Auch die Zeitumstellung, die zweimal im Jahr erfolgt und ungefähr ein Viertel der Weltbevölkerung betrifft, wirkt sich auf unseren Gemütszustand aus. Durch die einstündige Verschiebung im Frühling und im Herbst wird der Bio-Rhythmus des menschlichen Körpers durcheinandergebracht, der sich teilweise erst mit einer Woche Verzögerung der Zeitumstellung anpasst – ein „Mini-Jetlag“ wird ausgelöst. Diese Störung des normalen Schlafzyklus’ kann sich in Ängsten, Ungeduld oder Unachtsamkeit niederschlagen. Dadurch müssten Renditen an einem Montag nach einem Wochenende mit Zeitumstellung geringer ausfallen als an regulären Montagen.

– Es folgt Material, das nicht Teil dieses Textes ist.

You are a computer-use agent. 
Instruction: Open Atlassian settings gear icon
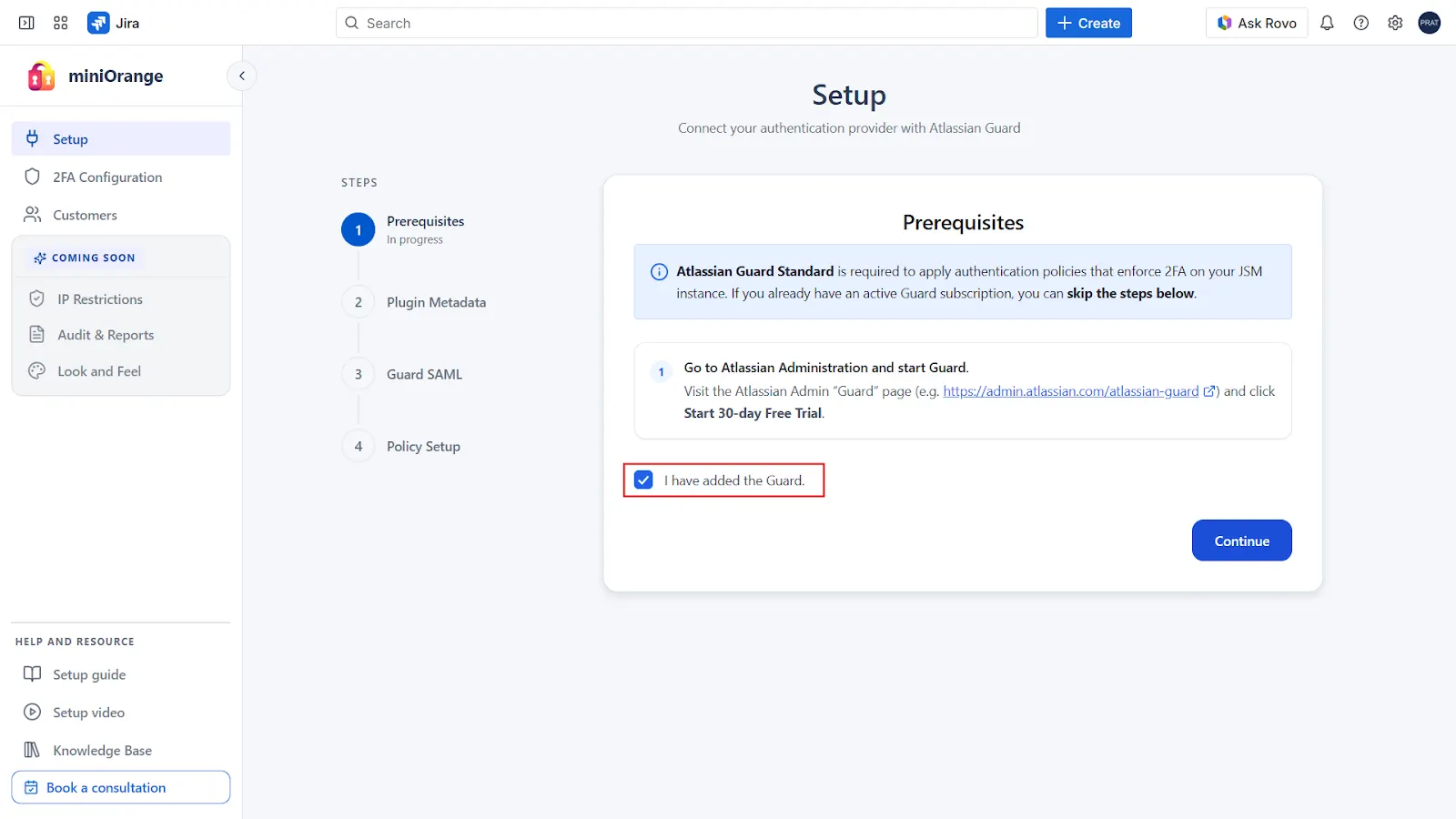pos(1394,23)
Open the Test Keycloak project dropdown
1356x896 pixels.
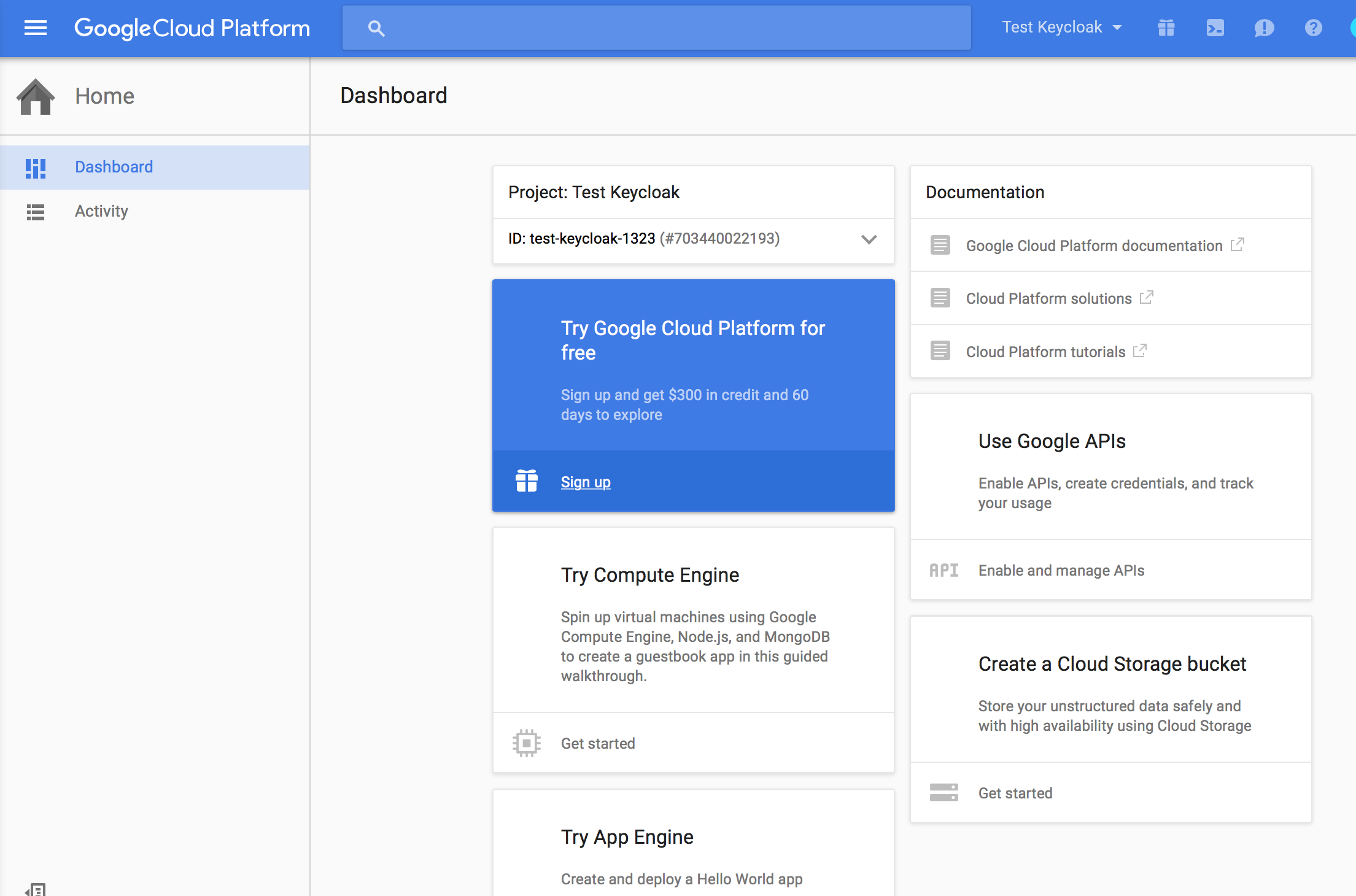[1061, 27]
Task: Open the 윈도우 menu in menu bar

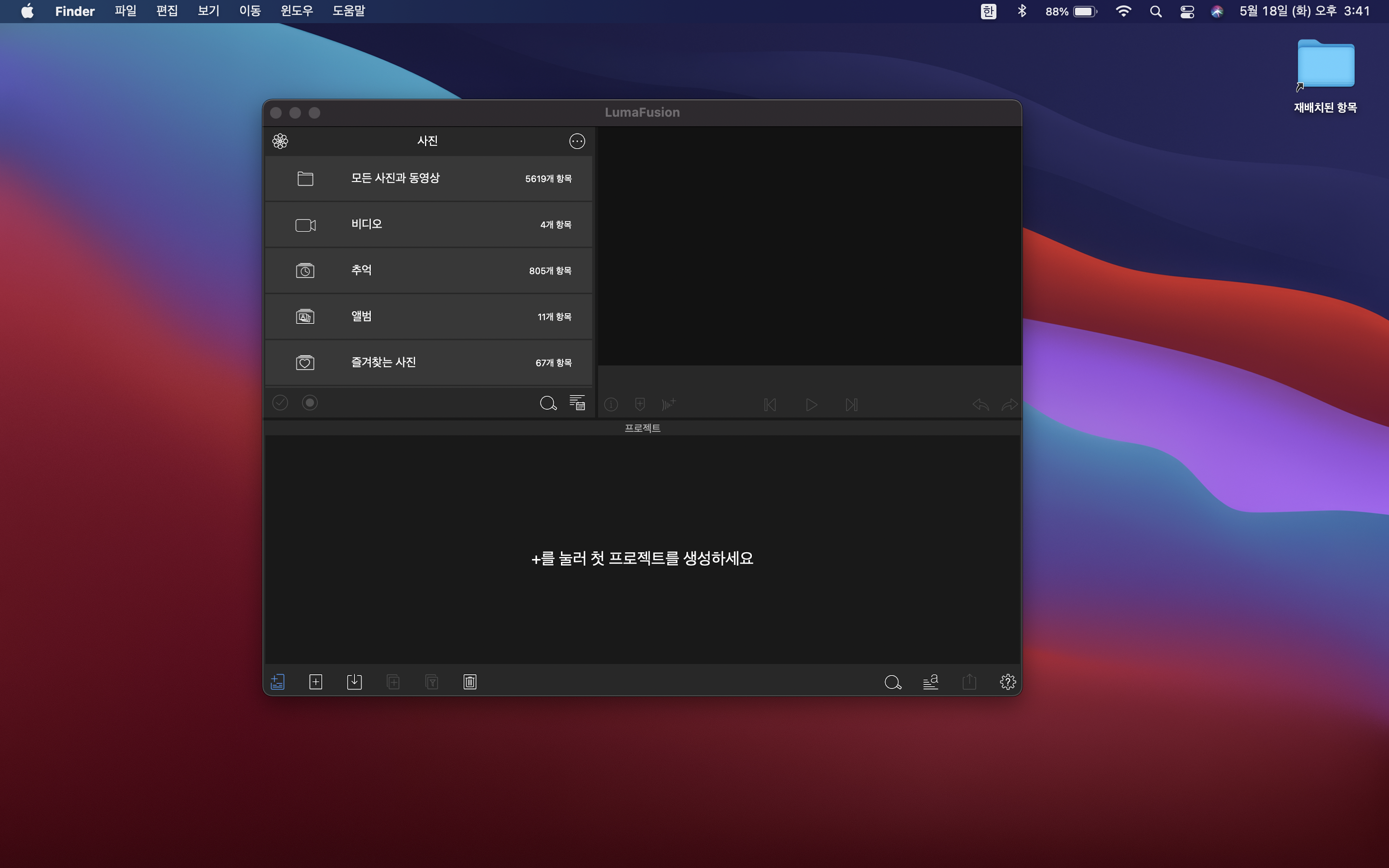Action: tap(296, 11)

Tatsächlich fanden Kamstra, Kramer und Levi im Jahr 2000 anhand von Indizes für die USA, Kanada, England und Deutschland einen signifikanten negativen Effekt.
Veränderung des Dax nach Wochenenden mit Zeitumstellung (Sommer- auf Winterzeit) versus nach regulären Wochenenden
Doch gelten die Effekte auch heute noch? Unser Chart der Woche zeigt zumindest keinen erkennbaren Trend hin zu einer schlechteren Performance nach erfolgter Zeitumstellung im Herbst. Nach den Wochenenden, an denen die Uhr von Sommer- auf Winterzeit gestellt wurde, lag der Schlusskurs des Dax in den vergangenen zehn Jahren nicht zwangsläufig unterhalb des Schlusskurses vom Freitag. Im Gegenteil, in sechs der zehn vergangenen Jahre schloss der Dax nach Zeitumstellungswochenenden sogar höher als an „normalen“ Wochenenden. Auch wenn zahlreiche Studien tatsächlich zeigen konnten, dass sachfremde Faktoren wie Sonnenschein, Bewölkung oder Zeitumstellung einen statistisch signifikanten Einfluss auf Aktienkurse haben, so ist der Effekt derart gering, dass er spätestens durch die Transaktionskosten wieder eliminiert wird. Letztlich lassen sich Anleger und Märkte nicht auf einige wenige Anomalien zurückführen, denn Fundamentaldaten behalten dann doch die Überhand. Und das zeigt sich dann auch wieder beim Wetter. Denn wenn extreme Wetterereignisse wie Dürre oder Überschwemmungen zu Produktionsausfällen und Lieferverzögerungen führen, schlägt das auch auf die Wirtschaftsleistung – und final dann doch auch wieder auf die Stimmung.